ストラットからミスター・ボンゴに移籍してリリースした、
ガーナのハイライフの大ヴェテラン、エボ・テイラーの新作。
これ、復帰後の最高作じゃないですか。
10年の復帰第1作“LOVE AND DEATH” も快心の出来でしたけれど、
http://bunboni58.blog.so-net.ne.jp/2010-11-18
まさか82歳でこんなスゴいアルバムを作るとは、驚嘆です。
歌いっぷりまで若返っているのは、いったいどういうことなんですか。
いや、恐れ入りました。
ストラットから出した2作は、ベルリンをベースに活動する
多国籍ユニットのアフロビート・アカデミーがバックアップしていましたけれど、
今作はエボ自身のバンド、ソルトポンド・シティ・バンドと、オランダで録音しています。

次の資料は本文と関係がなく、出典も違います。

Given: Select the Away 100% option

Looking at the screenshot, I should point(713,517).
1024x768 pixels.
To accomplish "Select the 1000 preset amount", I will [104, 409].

最近は地元ガーナやヨーロッパのツアーでも、このバンドと活動しているようで、
トランペット、トロンボーンの2管を含むメンバー全員、ガーナ人です。
キーボードのヘンリー・テイラーとパーカッションのロイ・X・テイラーは
エボの息子で、ヘンリーがヴォーカルをとっている曲もありますよ。
今回のアルバムをプロデュースしたのは、ジャスティン・アダムス。
タイトに引き締まったバンド・アンサンブルのアレンジや、
ホーンのダブ・ミックスなどには、
ジャスティンがかなり助力したものと思われます。
ジャスティンはアディショナル・ギターとしてもクレジットされていますが、
どこで弾いているのかわからないほど、控えめな参加ぶりですね。
むしろ、ハイライフ・ジャズ・ギタリストであるエボのギター・ソロを、
要所でくっきりとフィーチャーしているところは、
主役を引き立てるジャスティンらしいプロデュースです。
リズムを全編アフロビートで通しているのは、時代のトレンドなんだろうなあ。
“Ankona'm” “Aba Yaa” のようなハイライフ・ナンバーは、
ベル・パターンのハイライフのリズムで演奏した方が似合うはずなんですけれども。
なんでもかんでもアフロビートにしちゃうのが、
ハイライフ・ファンには少し残念ですけれど、
これだけビシッと引き締まった力強いサウンドを生み出してくれれば、不満はありません。
昨年はジェドゥ=ブレイ・アンボリーの新作に快哉を叫んだものですけれど、
http://bunboni58.blog.so-net.ne.jp/2017-05-29
今年はエボ・テイラーと、ガーナのハイライフのヴェテランの現役感に脱帽です。